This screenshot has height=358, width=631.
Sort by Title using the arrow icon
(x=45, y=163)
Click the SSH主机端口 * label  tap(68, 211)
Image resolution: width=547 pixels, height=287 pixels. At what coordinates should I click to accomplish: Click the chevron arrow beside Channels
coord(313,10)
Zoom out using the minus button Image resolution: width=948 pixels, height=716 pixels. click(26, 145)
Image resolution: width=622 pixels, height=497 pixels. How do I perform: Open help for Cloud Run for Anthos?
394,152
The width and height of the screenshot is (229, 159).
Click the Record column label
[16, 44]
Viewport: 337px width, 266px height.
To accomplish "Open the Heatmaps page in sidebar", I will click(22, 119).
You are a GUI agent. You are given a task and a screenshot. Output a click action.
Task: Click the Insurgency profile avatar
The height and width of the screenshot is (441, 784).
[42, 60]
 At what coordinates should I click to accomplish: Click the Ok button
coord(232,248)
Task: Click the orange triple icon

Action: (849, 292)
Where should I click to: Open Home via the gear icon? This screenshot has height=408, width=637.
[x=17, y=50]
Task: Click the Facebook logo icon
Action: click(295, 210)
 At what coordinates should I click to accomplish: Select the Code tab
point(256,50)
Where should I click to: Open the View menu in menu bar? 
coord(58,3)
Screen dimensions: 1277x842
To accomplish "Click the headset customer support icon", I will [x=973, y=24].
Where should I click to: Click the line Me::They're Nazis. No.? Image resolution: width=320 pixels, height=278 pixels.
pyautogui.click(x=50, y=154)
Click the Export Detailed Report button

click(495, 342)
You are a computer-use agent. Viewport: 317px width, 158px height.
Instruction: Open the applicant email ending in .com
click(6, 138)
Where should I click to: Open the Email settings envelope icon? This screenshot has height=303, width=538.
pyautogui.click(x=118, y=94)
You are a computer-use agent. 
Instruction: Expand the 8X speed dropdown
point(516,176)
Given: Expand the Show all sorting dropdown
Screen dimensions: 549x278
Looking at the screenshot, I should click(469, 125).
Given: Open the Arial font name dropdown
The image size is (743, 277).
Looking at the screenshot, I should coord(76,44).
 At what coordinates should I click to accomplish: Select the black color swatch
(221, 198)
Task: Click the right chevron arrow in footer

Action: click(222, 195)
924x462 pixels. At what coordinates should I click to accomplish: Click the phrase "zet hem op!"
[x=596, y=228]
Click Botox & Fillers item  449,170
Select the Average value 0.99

################

WHAT THE TASK ASKS :: Your answer should consist of the material above, written out word for word.

OUTPUT BELOW ::
This screenshot has height=358, width=631.
Sort by Title using the arrow icon
(x=45, y=163)
Click the SSH主机端口 * label  tap(68, 211)
Image resolution: width=547 pixels, height=287 pixels. At what coordinates should I click to accomplish: Click the chevron arrow beside Channels
coord(313,10)
Zoom out using the minus button Image resolution: width=948 pixels, height=716 pixels. click(26, 145)
Image resolution: width=622 pixels, height=497 pixels. How do I perform: Open help for Cloud Run for Anthos?
394,152
The width and height of the screenshot is (229, 159).
Click the Record column label
[16, 44]
Viewport: 337px width, 266px height.
To accomplish "Open the Heatmaps page in sidebar", I will click(22, 119).
You are a GUI agent. You are given a task and a screenshot. Output a click action.
Task: Click the Insurgency profile avatar
The height and width of the screenshot is (441, 784).
[42, 60]
 At what coordinates should I click to accomplish: Click the Ok button
coord(232,248)
Task: Click the orange triple icon

Action: (849, 292)
Where should I click to: Open Home via the gear icon? This screenshot has height=408, width=637.
[x=17, y=50]
Task: Click the Facebook logo icon
Action: click(295, 210)
 At what coordinates should I click to accomplish: Select the Code tab
point(256,50)
Where should I click to: Open the View menu in menu bar? 
coord(58,3)
Screen dimensions: 1277x842
To accomplish "Click the headset customer support icon", I will [x=973, y=24].
Where should I click to: Click the line Me::They're Nazis. No.? Image resolution: width=320 pixels, height=278 pixels.
pyautogui.click(x=50, y=154)
Click the Export Detailed Report button

click(495, 342)
You are a computer-use agent. Viewport: 317px width, 158px height.
Instruction: Open the applicant email ending in .com
click(6, 138)
Where should I click to: Open the Email settings envelope icon? This screenshot has height=303, width=538.
pyautogui.click(x=118, y=94)
You are a computer-use agent. 
Instruction: Expand the 8X speed dropdown
point(516,176)
Given: Expand the Show all sorting dropdown
Screen dimensions: 549x278
Looking at the screenshot, I should click(469, 125).
Given: Open the Arial font name dropdown
The image size is (743, 277).
Looking at the screenshot, I should coord(76,44).
 At what coordinates should I click to accomplish: Select the black color swatch
(221, 198)
Task: Click the right chevron arrow in footer

Action: click(222, 195)
924x462 pixels. At what coordinates should I click to accomplish: Click the phrase "zet hem op!"
[x=596, y=228]
Click Botox & Fillers item  449,170
Select the Average value 0.99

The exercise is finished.